Sustainable development has long been at the heart of European thinking. The EU is committed to a development that meets the needs of the present without compromising the ability of future generations to meet their own needs.

On 11 December 2019, the European Commission published its Communication on The European Green Deal (1), that aims to transform the EU into a fair and prosperous society, with a modern, resource-efficient and competitive economy where there are no net emissions of greenhouse gases in 2050 and where economic growth is decoupled from resource use.

The principle of “Do no significant harm” (DNSH) was introduced by the Taxonomy Regulation (2) to meet the objectives of The European Green Deal, which aims to establish a categorisation system (i.e. taxonomy) to determine of what is an environmentally sustainable economic activity.

Article 9 of the Taxonomic Regulation defines the 6 environmental objectives as follows:

a) Climate change mitigation;

b) Climate change adaptation;

c) The sustainable use and protection of water and marine resources;

d) The transition to a circular economy;

e) Pollution prevention and control;

f) The protection and restoration of biodiversity and ecosystems.

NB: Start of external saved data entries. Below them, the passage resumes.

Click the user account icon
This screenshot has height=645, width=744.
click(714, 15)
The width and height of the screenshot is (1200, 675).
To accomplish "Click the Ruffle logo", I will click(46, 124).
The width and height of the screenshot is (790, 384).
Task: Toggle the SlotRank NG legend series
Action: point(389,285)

Under the Common Provisions Regulation (CPR) (3), which lays down common provisions for several EU funds, the DNSH principle is also mandatory in Cohesion Policy, operational programmes under this regulation should support activities that would respect the climate and environmental standards and priorities of the European Union and would do no significant harm to these environmental objectives. Furthermore, the application of the DNSH principle should be ensured at programme level, i.e. a separate DNSH analysis should be prepared for each operational programme.

In addition to the DNSH analysis, a Strategic Environmental Assessment (SEA) is also required for each operational programme for the development period 2021-2027. (4) The purpose of the SEA is to promote the integration of sustainability aspects into the decision-making process and the development of implementation systems from a sustainability perspective.

The logic of the two analyses is different, while the DNSH analysis is intended to answer the question of whether a given activity would do significant harm to the environmental objectives set out in the Taxonomy Regulation, the SEA process is more advisory, where SEA proposals are made to maximise positive impacts. The assessment criteria for DNSH and SEA analyses are overlapped, but are not exactly the same.

  1. Sustainability evaluation of the HRDOP Plus Programme

Hungary has developed 8 Operational Programmes for the 2021-2027 programming period, which include actions to build a sustainable ecosystem.

The Human Resources Development Operational Programme Plus (HRDOP Plus) is aiming at support social inclusion in Hungary. In the following, I will evaluate the implementation of sustainability aspects by presenting the priority axes of the HRDOP Plus.

2.1 Public education in 21st  century, Teachers’ career model

The priority axis aims to develop pupils’ basic competences and improve their learning outcomes through a range of complementary activities. It is also planned to reform the system of teachers’ career model through improving teachers’ pay levels in line with performance evaluation (e.g. additional allowances for teachers working with disadvantaged pupils).

From the six objectives of the Taxonomy Regulation, the priority axis may have minimal impact on the Climate change mitigation, as the implementation of online teacher trainings may lead to an increase in electricity consumption, by increasing greenhouse gas emissions. However, this does not conflict with the objective of moving to a climate-neutral economy.

Pollution prevention and control objective may also be slightly compromised, as excursions and camps complementing various educational activities will increase transport demand, but this will typically implemented by using of public transport, so there is no significant increase in air pollutant emissions.

With regard to the SEA aspect, the development of public education indirectly serves to educate young people about the environment and sustainability and to shape their attitudes. The environmental and sustainability training and motivation of teachers can have a positive impact on the environmental awareness of pupils.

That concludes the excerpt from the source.